For many, it was an event that was bound to happen, except that the time had remained unknown all the while. There is also a consensus among those who spoke to Investdata News, this is a wakeup call for shareholders of public companies to take their investments more seriously, just as they challenged the board of Oando Plc to prove the report of the forensic audit wrong.
According to Nona Awoh, an investment analyst and activist, there can be no better investor protection.
The SEC action, he said, was based on the outcome of a forensic audit by Deloitte & Touche, a firm of international external auditors and that “the company (Oando Plc) must, therefore, prove otherwise.”
“Much more important,” he believes, “investors themselves need to learn to protect themselves, which means they must begin to ask the right questions and taking up management of public companies.
“I’m not sure we are doing enough (as shareholders), because if we were doing enough, maybe we would have seen some of the things the SEC is talking about… Maybe we saw it, but did not take cognizance of the full impact of what they are talking about,” Awoh added.
But Atedo Peterside, founding chief executive of Stanbic IBTC Bank Plc, in a tweet via his personal handle on Saturday, expressed disappointment that “would not give the findings of the Forensic Audit to Oando and give them an opportunity to defend themselves.
“The findings of the Forensic Audit should be made public alongside Oando’s responses so we can all judge for ourselves,” he stressed.
Reacting, Awoh told Investdata News: “That is one way to look at it, but I don’t want to believe that they (the board of Oando Plc) did not have an inkling as to where the forensic audit was headed, because the auditors would have asked questions and raised queries.”
It would have been difficult for the SEC to give the Oando management the report, he noted, even as he stressed that of more importance is: “What did the investors themselves do?”
Reacting, Ambrose Omordion, the Chief Operating Officer, InvestData Consulting Ltd., while applauding the SEC’s decision, said it is capable of sending strong signals to the management of other public companies as a proof that the commission is not only able to bark, but can bite too.
He expressed unhappiness with the fact that Oando Plc continues to declare a loss, meaning there have not been dividends declared, as a result of which shareholders do not receive any return on their investment.

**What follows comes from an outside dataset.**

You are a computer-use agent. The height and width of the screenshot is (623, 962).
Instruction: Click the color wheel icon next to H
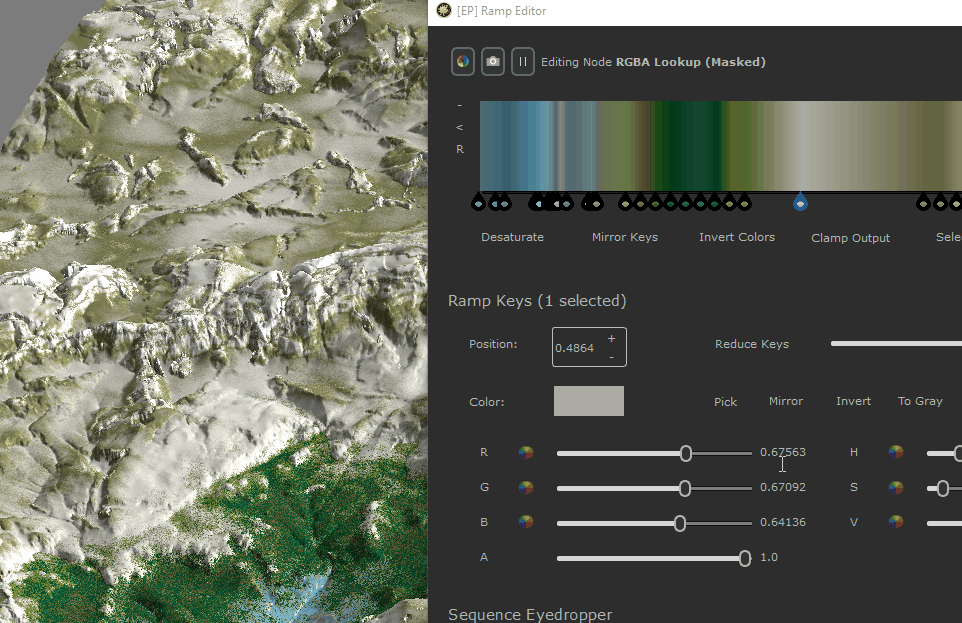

As if this was not enough, the value of their investment on the Nigerian Stock Exchange (NSE) has nose-dived over the period, he added.
Ironically, he continued, executive directors salaries soared by 78% from N682.451m in 2017 to N1.214bn, including the highest paid director (the Group CEO), going home with a mouth-watering N568m, up by 67% from N340m in the prior year to N568m in 2018.
The investing public had been calling for a change in the company’s management for a long time, he added.
Reacting to the sack on tweeter, one analyst stretched the irony to the point that while “Tinubu earns more than double the CEO of Nestle (Mauricio Alarcon, with N210m annual pay), yet Nestle has delivered more value to Nigerian shareholders and stakeholders than Oando.”
He earns more than the CEOs of Seplat Petroleum (N483m), Baker Magunda of Guinness Nigeria, N461m; Joseph Makoju, Dangote Cement, N429m; or Segun Agbaje, Guaranty Trust Bank, N384m, among others, all of which regularly reward shareholders with dividends.
The SEC move, he believes, will restore sanity to the company, just as it would enable investors to get the true health status of Oando Plc, beyond what has so far been disclosed, even as “other companies and their directors will seat up, seeing how Oando management and its directors ended up.
“SEC decision will further boost corporate governance and transparency in quoted companies at same time investors confidence going forward,” Omordion stressed.
In his own analysis of weekend’s action in Oando Plc, Alhaji Gbadebo Olatokunbo, shareholder activist and Co-founder, Nigeria (now “NOBLE”) Shareholders Solidarity Association, in a brief note to Investdata News, noted that as a shareholder of Oando, he does not believe that what the company has published has been suspicious all along.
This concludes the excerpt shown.